SUPPLIED RECORDS:
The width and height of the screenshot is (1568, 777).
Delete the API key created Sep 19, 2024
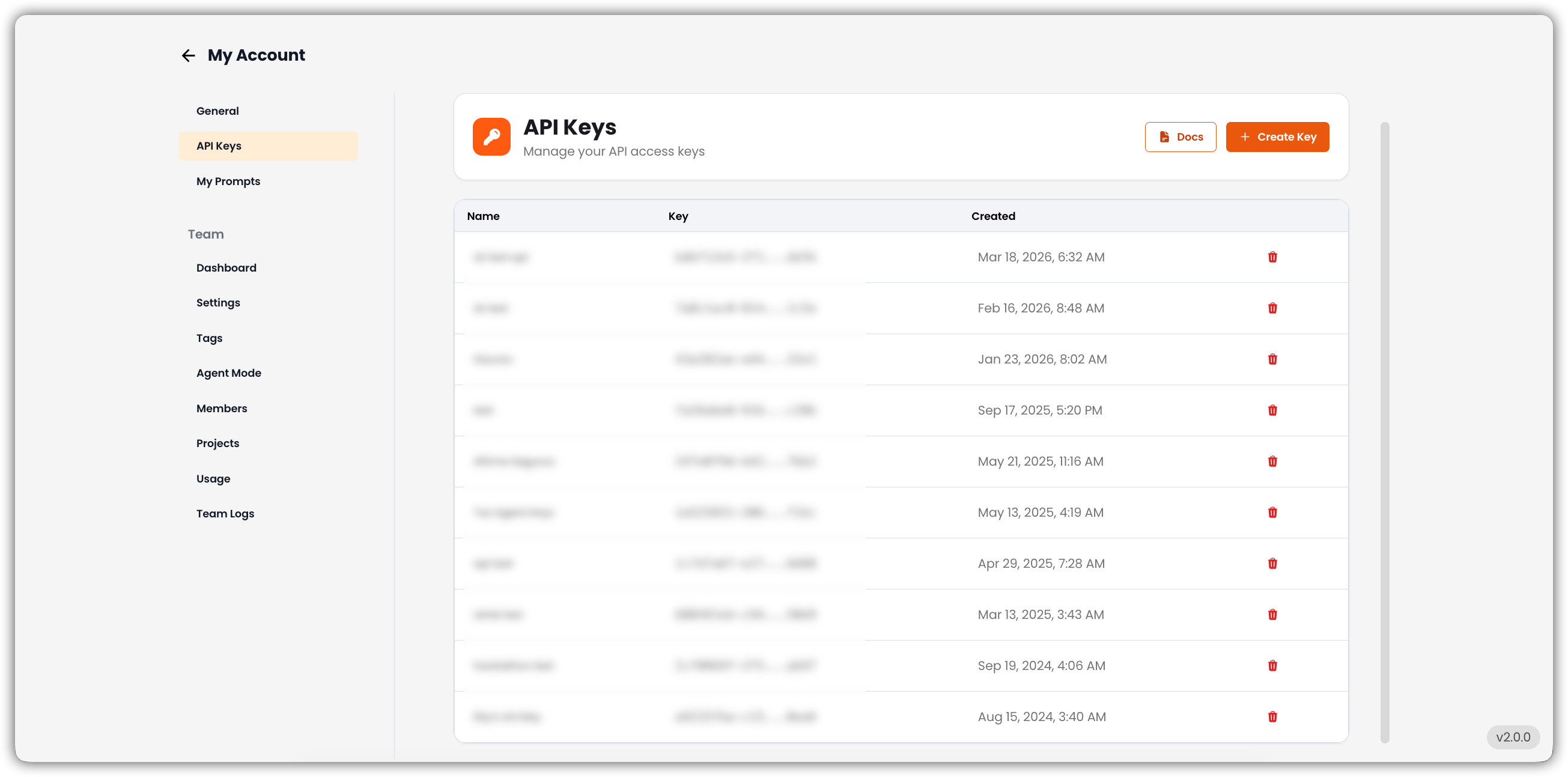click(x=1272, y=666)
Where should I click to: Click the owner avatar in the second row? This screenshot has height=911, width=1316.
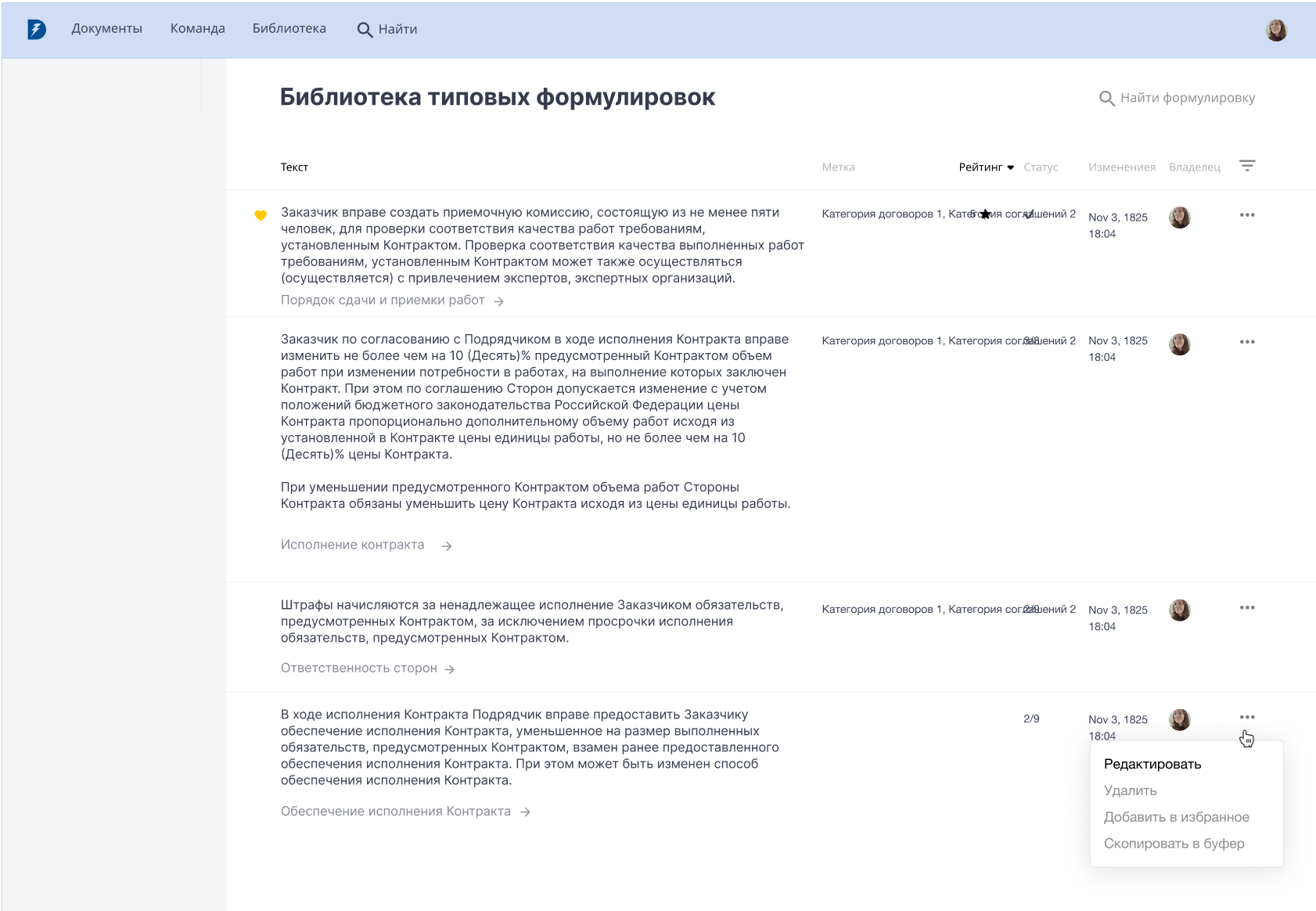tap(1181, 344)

REQUIRED WORK:
Quote every entry exactly, with the pictures omitted.

EXPECTED ANSWER:
The width and height of the screenshot is (1568, 777).
Delete the API key created Sep 19, 2024
click(x=1272, y=666)
Where should I click to: Click the owner avatar in the second row? This screenshot has height=911, width=1316.
tap(1181, 344)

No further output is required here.